*Excerpted text*.
Friday, October 18, 2013

Robert Ballard, discoverer of the Titanic is mapping underwater America

USA (4.69 M sq mi), France (3.93 M sq mi), Australia (3.5 M sq mi),
Russia (2.97 sq mi), UK (2.62 M sq mi) and New Zealand (2.59 M sq mi) : 
these six countries maintain sovereign rights over more marine area than other nations,
due to their lengthy coastlines or empire-building pasts—or both, in the case of the United States.

From National Geographic

America has had two great ages of exploration.
The one that every schoolchild learns about began in 1804, when Thomas Jefferson sent Meriwether Lewis and William Clark on their epic journey across North America.
The other one is just beginning.
During this new age of exploration we will go farther than Lewis and Clark and learn the secrets of territories beyond even Jefferson’s wildest imagination.
Yet it seems safe to say that most Americans don’t know anything about it.

Few realize that the single largest addition to the American domain came on March 10, 1983, when President Ronald Reagan, with the stroke of a pen, expanded the country’s sovereign rights 200 nautical miles from its shores “for the purpose of exploring, exploiting, conserving, and managing natural resources.”
By establishing an exclusive economic zone (EEZ), Reagan roughly doubled the area within United States boundaries, as Jefferson had with the Louisiana Purchase.

*Parts of the exercise*.
**a.** In the post on America's undersea territory:
(i) What sea area is given for Australia?
(ii) In what year did the exploration that every schoolchild learns about begin?
(iii) On what date did President Ronald Reagan expand the country's sovereign rights 200 nautical miles from its shores?
**b.** In the post on America's undersea territory, switch "schoolchild" to "student" and write out the passage between "Friday, October 18, 2013" and "across North America.", inclusive.

*Supplied data*.
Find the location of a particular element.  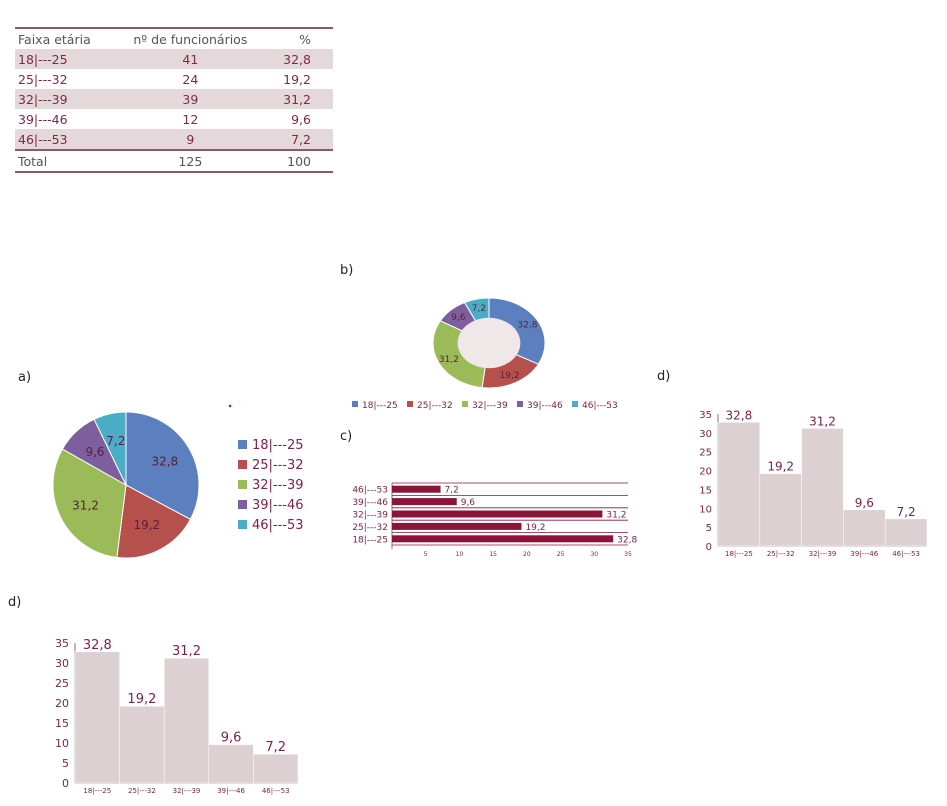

*Responses per task*.
**a.**
(i) 3.5 M sq mi
(ii) 1804
(iii) March 10, 1983

**b.**
Friday, October 18, 2013

Robert Ballard, discoverer of the Titanic is mapping underwater America

USA (4.69 M sq mi), France (3.93 M sq mi), Australia (3.5 M sq mi),
Russia (2.97 sq mi), UK (2.62 M sq mi) and New Zealand (2.59 M sq mi) : 
these six countries maintain sovereign rights over more marine area than other nations,
due to their lengthy coastlines or empire-building pasts—or both, in the case of the United States.

From National Geographic

America has had two great ages of exploration.
The one that every student learns about began in 1804, when Thomas Jefferson sent Meriwether Lewis and William Clark on their epic journey across North America.